To predict the future of economic growth and inflation, the two most significant macroeconomic indicators, the organisations use various techniques and tools. Empirical data on economic indicators such as exports, imports, consumption, investments, interest rates, industrial output, consumer confidence, workers' productivity, retail sales, and unemployment rates are used to understand past trends. Geopolitical trends, such as wars and conflicts, and natural disasters, such as floods and droughts, are also taken into account by converting them into quantifiable variables. Models are applied to infer possible future scenarios using empirical data and other variables. Though economic forecasting is more than a century old, it gained momentum after the Great Depression in the 1930s.

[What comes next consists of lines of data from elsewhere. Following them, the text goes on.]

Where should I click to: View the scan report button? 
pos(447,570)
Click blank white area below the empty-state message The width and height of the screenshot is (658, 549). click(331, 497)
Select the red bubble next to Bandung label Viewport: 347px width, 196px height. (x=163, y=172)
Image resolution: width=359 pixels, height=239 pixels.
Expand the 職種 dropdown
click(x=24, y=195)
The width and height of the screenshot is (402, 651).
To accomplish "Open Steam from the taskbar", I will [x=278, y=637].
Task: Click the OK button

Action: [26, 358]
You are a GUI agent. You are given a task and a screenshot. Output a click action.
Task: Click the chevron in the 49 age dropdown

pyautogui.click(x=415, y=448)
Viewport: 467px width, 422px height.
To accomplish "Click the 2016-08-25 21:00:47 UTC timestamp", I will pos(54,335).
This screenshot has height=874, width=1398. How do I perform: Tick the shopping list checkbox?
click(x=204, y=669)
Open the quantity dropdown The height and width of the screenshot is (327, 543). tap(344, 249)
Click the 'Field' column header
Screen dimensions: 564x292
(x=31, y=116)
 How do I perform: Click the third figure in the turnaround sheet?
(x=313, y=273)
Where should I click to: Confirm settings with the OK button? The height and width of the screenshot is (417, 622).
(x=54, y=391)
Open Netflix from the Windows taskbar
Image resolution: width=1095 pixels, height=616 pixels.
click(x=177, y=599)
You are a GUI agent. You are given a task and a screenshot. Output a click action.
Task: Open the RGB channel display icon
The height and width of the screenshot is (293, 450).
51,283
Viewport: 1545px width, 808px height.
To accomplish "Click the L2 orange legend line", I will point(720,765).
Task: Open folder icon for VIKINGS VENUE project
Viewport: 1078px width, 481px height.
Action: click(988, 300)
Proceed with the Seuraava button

The task of prediction, however, is tricky and complex, as economic environments are always changing. The conditions that shaped past events, such as technology, government policies, or global markets, may not be similar today or tomorrow. So, patterns of the previous years are unlikely to repeat exactly. In many economies, data quality is poor, leading to wide-ranging incorrect projections. The models used to predict the future also have limitations, as they are based on assumptions that may not be true. For instance, it is generally assumed that an economy goes through a business cycle, meaning that economic expansion is followed by a contraction, which then enters an expansionary phase later. Economic models, based on the alternating phases of expansions and contractions of the business cycles, predict that a recession will be followed by a recovery. Usually, forecasting models have tended to smooth out predictions. Forecasts may also be influenced by personal theories or biases. Human behaviour is another factor that may nullify the forecast. In many cases, people and markets often react to forecasts themselves, causing shifts that models cannot predict. Economists who generally forecast using various high-tech models mostly failed to predict most recessions over the last five decades. The most vivid example is the subprime mortgage crisis in the United States (US) that led to the global financial crisis in 2007 and the Great Recession in 2009.

Nevertheless, international organisations are making predictions and projections with the above-mentioned limitations, as these projections are critical for policymakers, investors, and consumers. Having an idea of where the economy might be headed helps them make better decisions about what to do today.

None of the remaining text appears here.